What this task involves =>
Your task is to output, without alteration, each line from the one containing "You are a computer-use agent. 702x592 pixels." through the final line of the records below.

Stored data entries =>
_ _ _ _ _
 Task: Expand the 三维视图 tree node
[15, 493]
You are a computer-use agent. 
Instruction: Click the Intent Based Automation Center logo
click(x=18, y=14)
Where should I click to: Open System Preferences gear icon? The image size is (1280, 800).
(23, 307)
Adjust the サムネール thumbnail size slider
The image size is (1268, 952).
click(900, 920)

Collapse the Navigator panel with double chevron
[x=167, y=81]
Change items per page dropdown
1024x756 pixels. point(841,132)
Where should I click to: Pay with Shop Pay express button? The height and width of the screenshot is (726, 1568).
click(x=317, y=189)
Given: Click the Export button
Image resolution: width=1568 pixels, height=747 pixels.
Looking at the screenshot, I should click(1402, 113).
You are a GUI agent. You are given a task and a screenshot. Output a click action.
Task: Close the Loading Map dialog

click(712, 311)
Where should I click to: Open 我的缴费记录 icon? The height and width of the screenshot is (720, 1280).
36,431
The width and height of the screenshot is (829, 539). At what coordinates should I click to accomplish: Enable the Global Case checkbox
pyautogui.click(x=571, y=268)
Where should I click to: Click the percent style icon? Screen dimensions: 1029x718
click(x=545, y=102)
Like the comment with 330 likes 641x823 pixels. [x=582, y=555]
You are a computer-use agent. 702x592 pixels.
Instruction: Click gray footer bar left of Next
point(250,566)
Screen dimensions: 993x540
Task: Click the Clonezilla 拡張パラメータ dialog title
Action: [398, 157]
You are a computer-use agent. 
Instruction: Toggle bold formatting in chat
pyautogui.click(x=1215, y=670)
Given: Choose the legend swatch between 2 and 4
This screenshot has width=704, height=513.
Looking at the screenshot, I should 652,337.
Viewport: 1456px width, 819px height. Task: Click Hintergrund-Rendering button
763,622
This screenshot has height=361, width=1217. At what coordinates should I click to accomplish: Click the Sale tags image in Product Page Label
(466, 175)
_ _ _ _ _
Answer below =>
You are a computer-use agent. 702x592 pixels.
Instruction: Click gray footer bar left of Next
point(250,566)
Screen dimensions: 993x540
Task: Click the Clonezilla 拡張パラメータ dialog title
Action: [398, 157]
You are a computer-use agent. 
Instruction: Toggle bold formatting in chat
pyautogui.click(x=1215, y=670)
Given: Choose the legend swatch between 2 and 4
This screenshot has width=704, height=513.
Looking at the screenshot, I should 652,337.
Viewport: 1456px width, 819px height. Task: Click Hintergrund-Rendering button
763,622
This screenshot has height=361, width=1217. At what coordinates should I click to accomplish: Click the Sale tags image in Product Page Label
(466, 175)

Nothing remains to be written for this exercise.